Okay, so here’s the problem: as the change log entry notes, the “wait for debugger” is handled in the Java part of the app and goes through jdb (the Java debugger), whereas the native code side is handled by gdbserver and gdb. And the problem was on the Java side of the fence, which I really don’t know anything about. Anyway, I could attach jdb just fine (and run jdb commands successfully), but the wait dialog on the Android phone just wouldn’t go away no matter what I did. It turns out that the problem was caused by me using JDK 7, when Android only officially supports JDK 6. Everything else that I’ve tried worked fine, and none of the build (or other) Android SDK scripts complained about the version mismatch, but apparently on the Android side, things won’t work correctly if a JDK 7 version of jdb tries to connect. And while you’re at it, make sure you’re using a 32-bit JDK too, even if you’re on a 64-bit machine; I didn’t make that mistake, but apparently that one can cause problems too. After I switched to the 32-bit JDK6u38 from here (the old Java JDK site, which unlike the new Oracle-hosted site won’t make you create an user account if you want to download old versions) things started working: I can now use ndk-gdb just fine, and it properly waits for the debugger to attach so I can set breakpoints as early as I like without resorting to the sleep hack.

Summary (aka TL;DR)

Use Android 4.2 or older, or flash to the “factory image” if you want native debugging to even start.

If you’re using the NDK r9, make sure you’re using a 32-bit JDK 6 (not 7) or you might get stuck at the “Waiting for Debugger” prompt indefinitely.
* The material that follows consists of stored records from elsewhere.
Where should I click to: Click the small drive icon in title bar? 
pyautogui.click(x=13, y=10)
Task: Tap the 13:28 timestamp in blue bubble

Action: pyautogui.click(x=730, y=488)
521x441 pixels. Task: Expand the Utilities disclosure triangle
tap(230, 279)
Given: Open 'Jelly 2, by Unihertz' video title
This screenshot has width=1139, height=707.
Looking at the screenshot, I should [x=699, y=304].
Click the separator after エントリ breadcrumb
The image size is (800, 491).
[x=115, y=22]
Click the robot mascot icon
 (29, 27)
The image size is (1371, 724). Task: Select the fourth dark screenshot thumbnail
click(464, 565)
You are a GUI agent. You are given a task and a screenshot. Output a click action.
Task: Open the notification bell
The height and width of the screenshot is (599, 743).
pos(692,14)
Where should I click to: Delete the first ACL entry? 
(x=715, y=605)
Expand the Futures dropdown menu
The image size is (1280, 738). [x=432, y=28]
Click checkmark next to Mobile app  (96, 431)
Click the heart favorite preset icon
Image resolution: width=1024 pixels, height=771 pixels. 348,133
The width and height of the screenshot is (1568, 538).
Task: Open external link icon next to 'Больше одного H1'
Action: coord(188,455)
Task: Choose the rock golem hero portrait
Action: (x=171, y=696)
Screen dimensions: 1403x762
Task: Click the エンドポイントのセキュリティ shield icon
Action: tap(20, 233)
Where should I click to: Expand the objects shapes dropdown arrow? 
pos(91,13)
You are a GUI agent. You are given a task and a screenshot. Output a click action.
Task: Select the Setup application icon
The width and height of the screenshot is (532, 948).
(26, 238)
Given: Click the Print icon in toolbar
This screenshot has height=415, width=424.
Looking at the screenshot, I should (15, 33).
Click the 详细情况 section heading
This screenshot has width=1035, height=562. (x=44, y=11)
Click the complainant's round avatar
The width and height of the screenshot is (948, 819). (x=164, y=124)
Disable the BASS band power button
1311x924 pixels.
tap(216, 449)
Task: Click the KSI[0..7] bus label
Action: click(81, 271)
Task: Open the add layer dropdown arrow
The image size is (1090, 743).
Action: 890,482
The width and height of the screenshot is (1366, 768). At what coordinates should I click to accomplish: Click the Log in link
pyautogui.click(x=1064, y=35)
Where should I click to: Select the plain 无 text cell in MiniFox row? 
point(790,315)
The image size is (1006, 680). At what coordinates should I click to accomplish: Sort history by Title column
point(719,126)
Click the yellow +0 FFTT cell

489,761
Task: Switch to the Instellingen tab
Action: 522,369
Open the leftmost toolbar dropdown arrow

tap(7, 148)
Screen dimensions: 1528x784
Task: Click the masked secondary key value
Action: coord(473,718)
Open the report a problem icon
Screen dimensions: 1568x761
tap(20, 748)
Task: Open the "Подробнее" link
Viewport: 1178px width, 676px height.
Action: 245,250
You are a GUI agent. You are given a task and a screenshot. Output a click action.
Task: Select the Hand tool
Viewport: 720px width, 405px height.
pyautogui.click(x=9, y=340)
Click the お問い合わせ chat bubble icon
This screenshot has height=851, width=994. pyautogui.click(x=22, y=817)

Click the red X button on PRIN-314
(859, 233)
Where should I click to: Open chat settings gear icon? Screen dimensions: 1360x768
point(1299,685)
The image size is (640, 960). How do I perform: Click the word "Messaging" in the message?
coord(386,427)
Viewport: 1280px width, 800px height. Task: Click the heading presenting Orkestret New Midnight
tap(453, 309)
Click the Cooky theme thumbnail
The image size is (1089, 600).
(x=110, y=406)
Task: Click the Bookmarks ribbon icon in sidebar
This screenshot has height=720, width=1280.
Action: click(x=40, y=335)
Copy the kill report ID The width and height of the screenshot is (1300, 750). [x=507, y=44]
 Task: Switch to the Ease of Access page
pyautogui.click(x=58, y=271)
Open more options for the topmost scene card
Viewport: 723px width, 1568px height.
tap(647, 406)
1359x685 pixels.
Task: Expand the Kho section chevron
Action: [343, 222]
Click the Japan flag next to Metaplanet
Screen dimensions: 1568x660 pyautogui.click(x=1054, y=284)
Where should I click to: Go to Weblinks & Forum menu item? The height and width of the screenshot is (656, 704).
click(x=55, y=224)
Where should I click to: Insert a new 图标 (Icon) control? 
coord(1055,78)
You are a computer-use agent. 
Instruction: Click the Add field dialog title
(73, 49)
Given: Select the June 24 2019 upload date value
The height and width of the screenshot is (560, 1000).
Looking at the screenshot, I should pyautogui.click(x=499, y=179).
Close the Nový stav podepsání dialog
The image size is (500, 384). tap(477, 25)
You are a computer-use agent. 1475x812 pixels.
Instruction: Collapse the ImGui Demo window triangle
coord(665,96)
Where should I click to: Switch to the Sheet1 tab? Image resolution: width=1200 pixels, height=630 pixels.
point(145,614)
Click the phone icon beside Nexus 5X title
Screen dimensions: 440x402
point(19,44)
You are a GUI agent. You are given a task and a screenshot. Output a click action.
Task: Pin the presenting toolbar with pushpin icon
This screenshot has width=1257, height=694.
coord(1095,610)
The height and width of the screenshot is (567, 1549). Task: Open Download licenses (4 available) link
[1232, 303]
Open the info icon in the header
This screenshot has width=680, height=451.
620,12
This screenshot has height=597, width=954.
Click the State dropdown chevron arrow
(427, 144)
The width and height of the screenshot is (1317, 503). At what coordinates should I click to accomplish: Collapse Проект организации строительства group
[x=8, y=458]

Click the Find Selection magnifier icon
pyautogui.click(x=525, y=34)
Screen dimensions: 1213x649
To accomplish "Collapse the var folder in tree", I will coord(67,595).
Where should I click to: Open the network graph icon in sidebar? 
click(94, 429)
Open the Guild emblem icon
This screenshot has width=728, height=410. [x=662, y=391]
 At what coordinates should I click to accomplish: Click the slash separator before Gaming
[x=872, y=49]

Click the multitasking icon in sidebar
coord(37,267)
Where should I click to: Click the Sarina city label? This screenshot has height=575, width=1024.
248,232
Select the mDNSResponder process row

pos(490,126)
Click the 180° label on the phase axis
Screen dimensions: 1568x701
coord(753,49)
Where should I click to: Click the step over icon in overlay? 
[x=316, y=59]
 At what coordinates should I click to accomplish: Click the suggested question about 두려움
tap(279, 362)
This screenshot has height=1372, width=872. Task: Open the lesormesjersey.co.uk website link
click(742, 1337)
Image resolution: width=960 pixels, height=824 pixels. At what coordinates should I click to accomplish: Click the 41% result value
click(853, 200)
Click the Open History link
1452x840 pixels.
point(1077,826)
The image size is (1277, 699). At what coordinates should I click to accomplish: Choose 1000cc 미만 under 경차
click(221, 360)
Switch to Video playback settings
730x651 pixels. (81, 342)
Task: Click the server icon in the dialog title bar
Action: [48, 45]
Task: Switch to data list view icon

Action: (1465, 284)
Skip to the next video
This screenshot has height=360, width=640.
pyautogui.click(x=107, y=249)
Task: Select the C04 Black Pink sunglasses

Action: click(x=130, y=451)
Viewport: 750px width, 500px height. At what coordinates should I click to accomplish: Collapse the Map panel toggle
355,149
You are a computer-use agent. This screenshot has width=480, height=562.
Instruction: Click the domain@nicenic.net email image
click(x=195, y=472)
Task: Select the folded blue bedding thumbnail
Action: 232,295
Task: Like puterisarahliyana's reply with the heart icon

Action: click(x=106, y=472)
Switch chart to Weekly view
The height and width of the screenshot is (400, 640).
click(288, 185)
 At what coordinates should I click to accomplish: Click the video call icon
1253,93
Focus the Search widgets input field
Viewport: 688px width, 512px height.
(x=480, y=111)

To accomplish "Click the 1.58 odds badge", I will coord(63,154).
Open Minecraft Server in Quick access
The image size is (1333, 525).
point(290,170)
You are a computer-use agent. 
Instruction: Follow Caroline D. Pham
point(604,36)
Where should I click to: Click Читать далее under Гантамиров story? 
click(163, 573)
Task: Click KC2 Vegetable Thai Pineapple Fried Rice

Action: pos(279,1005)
Thanks to Branimir Karadžić for pointing out the first issue to me (if I hadn’t known that it was a general Android 4.3 thing, I would’ve wasted a lot of time on this), and huge thanks to Justin Webb for figuring out the second one!

Well done, Android. The Enrichment Center once again reminds you that Android Hell is a real place where you will be sent at the first sign of defiance.

From → Coding

  1. That sounds miserable, guess they don’t care much about native. I haven’t done anything with android yet, but will probably do so in the future so I’ll keep this in mind.. thanks.

  2. Shouldn’t that say “flashing the device to use… with Android 4.2”? I got confused until the summary.

  3. Not sure it is still relevant, but you can also use a JDWP client like jdb to let the app actually run.